Fundamental physics with LISA, Florence, Italy

Observations of astrophysical systems where gravity is extreme — highly-dynamical and/or non-linearly strong — have the potential to shed light on some of the most profound questions in physics today: from the nature of compact objects to whether Einstein’s theory accurately describes the merger of black holes. The first space-borne detector, LISA, a joint ESA-NASA mission is currently planned to be deployed in 2034, allowing for the first observation of the merger of supermassive black holes and of extreme mass-ratio inspirals. These observations will enable new accurate tests of general relativity, in particular in the strong regime.

We announce the Fundamental Physics with LISA workshop which will take place on November 12-14, 2018 at the Galileo Galilei Institute (Arcetri, Florence, IT). Its goal will be to discuss ways in which we can test General Relativity and learn about fundamental theoretical physics with future LISA observations.

What you need to do
[1] Answer these questions about the LISA workshop announcement:
(a) In what year is LISA currently planned to be deployed?
(b) On what dates will the workshop take place?
(c) At which institute will the workshop be held?
[2] List every space agency and institute named in the LISA workshop announcement.
[3] Translate this sentence from the LISA workshop announcement into Spanish: "These observations will enable new accurate tests of general relativity, in particular in the strong regime."

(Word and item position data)

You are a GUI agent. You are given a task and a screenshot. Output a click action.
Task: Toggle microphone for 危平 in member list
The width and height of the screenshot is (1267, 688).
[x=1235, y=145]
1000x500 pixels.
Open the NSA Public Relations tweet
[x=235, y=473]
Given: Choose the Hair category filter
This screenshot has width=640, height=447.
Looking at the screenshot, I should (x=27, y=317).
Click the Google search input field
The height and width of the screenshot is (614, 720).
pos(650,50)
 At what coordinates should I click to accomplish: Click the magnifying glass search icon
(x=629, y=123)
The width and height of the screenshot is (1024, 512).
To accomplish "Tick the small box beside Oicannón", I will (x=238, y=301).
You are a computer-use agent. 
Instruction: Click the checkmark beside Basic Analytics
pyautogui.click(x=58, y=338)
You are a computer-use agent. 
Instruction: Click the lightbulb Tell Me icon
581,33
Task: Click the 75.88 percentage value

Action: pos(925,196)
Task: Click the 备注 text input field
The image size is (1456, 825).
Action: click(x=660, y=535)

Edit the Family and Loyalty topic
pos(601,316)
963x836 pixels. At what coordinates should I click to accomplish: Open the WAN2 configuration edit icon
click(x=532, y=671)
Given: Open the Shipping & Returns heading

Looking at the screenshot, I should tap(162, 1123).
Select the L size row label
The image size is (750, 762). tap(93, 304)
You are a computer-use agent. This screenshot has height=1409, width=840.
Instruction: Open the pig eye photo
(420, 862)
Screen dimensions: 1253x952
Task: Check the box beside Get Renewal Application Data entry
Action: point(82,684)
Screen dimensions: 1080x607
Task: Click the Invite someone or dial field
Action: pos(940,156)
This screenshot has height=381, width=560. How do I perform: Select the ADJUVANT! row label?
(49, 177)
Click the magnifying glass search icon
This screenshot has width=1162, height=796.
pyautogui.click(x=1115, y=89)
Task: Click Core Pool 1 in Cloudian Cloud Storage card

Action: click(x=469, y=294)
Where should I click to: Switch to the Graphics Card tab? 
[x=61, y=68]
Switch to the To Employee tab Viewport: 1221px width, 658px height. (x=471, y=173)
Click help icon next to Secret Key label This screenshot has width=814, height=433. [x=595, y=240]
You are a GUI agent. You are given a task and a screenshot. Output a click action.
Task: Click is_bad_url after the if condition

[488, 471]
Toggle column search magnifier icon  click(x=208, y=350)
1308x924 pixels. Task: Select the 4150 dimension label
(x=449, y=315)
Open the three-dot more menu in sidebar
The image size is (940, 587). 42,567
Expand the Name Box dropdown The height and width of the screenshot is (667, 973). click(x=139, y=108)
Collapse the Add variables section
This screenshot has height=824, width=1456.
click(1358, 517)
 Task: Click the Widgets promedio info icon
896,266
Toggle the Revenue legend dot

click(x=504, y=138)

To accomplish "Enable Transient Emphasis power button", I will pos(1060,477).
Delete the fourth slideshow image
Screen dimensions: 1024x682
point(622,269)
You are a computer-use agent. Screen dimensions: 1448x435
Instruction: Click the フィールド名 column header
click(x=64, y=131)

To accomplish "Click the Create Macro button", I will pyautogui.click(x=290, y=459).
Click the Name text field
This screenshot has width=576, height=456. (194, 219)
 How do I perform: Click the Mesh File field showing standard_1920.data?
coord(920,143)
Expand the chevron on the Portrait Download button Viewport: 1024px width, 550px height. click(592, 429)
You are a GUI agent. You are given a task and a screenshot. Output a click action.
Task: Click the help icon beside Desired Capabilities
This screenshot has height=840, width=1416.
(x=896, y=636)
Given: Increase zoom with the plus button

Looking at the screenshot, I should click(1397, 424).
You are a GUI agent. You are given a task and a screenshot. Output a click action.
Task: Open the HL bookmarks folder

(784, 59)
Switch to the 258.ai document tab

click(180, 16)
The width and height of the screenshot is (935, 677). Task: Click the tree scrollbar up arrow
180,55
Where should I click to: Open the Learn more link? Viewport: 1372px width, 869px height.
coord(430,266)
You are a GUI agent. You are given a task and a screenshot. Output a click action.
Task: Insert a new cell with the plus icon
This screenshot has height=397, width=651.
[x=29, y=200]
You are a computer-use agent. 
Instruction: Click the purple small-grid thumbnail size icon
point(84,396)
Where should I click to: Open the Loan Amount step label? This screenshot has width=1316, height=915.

Solutions by task
[1]
(a) 2034
(b) November 12-14, 2018
(c) The Galileo Galilei Institute

[2]
ESA
NASA
Galileo Galilei Institute

[3] Estas observaciones permitirán nuevas pruebas precisas de la relatividad general, en particular en el régimen fuerte.